→ **Passage choisi**
============
Mais le plus tragique s’est passé le 23 avril. Il s’agit du meurtre d’une fonctionnaire de police, Stéphanie Monfermé, âgée de 49 ans, mère de deux enfants, dans le sas d’entrée du commissariat de Rambouillet. Le meurtrier, Jamel Gorchene, abattu par les policiers, un Tunisien âgé de 36 ans, chauffeur-livreur, était un inconnu des services de police, récemment radicalisé à l’islam. Entré clandestinement en France, il avait été finalement régularisé. Ses proches ont évoqué des troubles du comportement et dépressifs. Il avait sollicité une consultation psychiatrique en février. 

L’attentat a soulevé l’indignation et souligné la vulnérabilité de la France face aux attaques d’individus isolés radicalisés qui sèment la terreur depuis 2015. 

Après Charlie Hebdo, les tueries du Stade France et du Bataclan, la décapitation de l’enseignant Samuel Paty... les citoyens sont excédés par cette barbarie. Personne n’a oublié que le 29 octobre dernier, dans la basilique de Nice, un autre Tunisien, Brahim Aouissaoui, 21 ans, avait sauvagement tué au couteau un homme et deux femmes. Le 14 juillet 2016, Nice avait été endeuillée par l’attentat d’un autre Tunisien, qui avait fait 86 morts sur la promenade des Anglais.
============
→ **Données recueillies**

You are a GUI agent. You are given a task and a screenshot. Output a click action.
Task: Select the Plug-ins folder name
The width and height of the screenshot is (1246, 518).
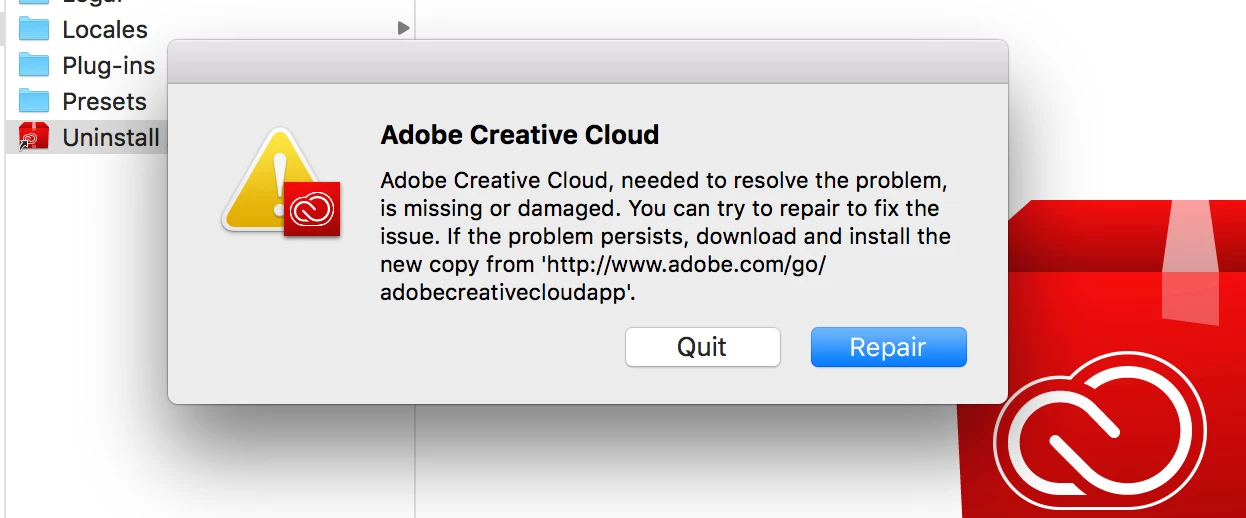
============
→ **Consignes de travail**
• a. Répondez aux questions suivantes à partir du texte sur l'attentat de Rambouillet :
(i) Quel âge avait Stéphanie Monfermé ?
(ii) Depuis quelle année des individus isolés radicalisés sèment-ils la terreur en France ?
(iii) Combien de morts l'attentat du 14 juillet 2016 sur la promenade des Anglais a-t-il fait ?
• b. Prolongez le texte sur l'attentat de Rambouillet à partir de sa dernière phrase.

→ **Résultats de l'exercice**
• a.
(i) Elle avait 49 ans.
(ii) Depuis 2015.
(iii) Il a fait 86 morts.

• b.
L’actualité du racisme antiarabe et islamophobe va bon train en ce mois d’avril confiné et incertain.

 

En quatre ans, 14 attentats islamistes ont fait 25 victimes. Impossible d’éviter la surenchère politique. À Paris, peu après le meurtre de l’attentat de Rambouillet, Marine Le Pen faisait le lien avec la politique migratoire de la France, et l’instrumentalisation de la tragédie à des fins électorales était enclenchée. Elle réclamait une «législation de guerre» face à «l’islamisme», dénonçant «le laxisme» du gouvernement et prônant l’arrêt de la régularisation des clandestins. 

Dans la foulée, pour ne pas être distancés, des responsables de la droite lui emboîtaient le pas. La campagne des élections régionales était ouverte. L’élection présidentielle est prévue dans un an. La sécurité est redevenue une préoccupation essentielle des Français. Comment, dans l’esprit de nos citoyens, pourra-t-on la déconnecter de l’islam et de l’immigration? Il faut être pragmatique. Les politiques le sont. Attentat après attentat, une immense lassitude s’est installée dans le pays. Et une haine-colère abyssale. Jusqu’à quand? La question est d’autant plus anxiogène que, depuis le début de 2020, tous les attentats sur notre sol ont été commis au couteau par des individus isolés, vivant en France depuis quelques temps, d’origine étrangère, et pas télécommandés par l’État islamique ou Al-Qaïda. 

La France fait face à un terrorisme de l’intérieur, invisible, indétectable, celui des égorgeurs qui opèrent au couteau de boucher. De quoi susciter l’horreur dans la population et… demander la protection des forces armées.

La sécurité est redevenue une préoccupation essentielle des Français. Comment, dans l’esprit de nos citoyens, pourra-t-on la déconnecter de l’islam et de l’immigration?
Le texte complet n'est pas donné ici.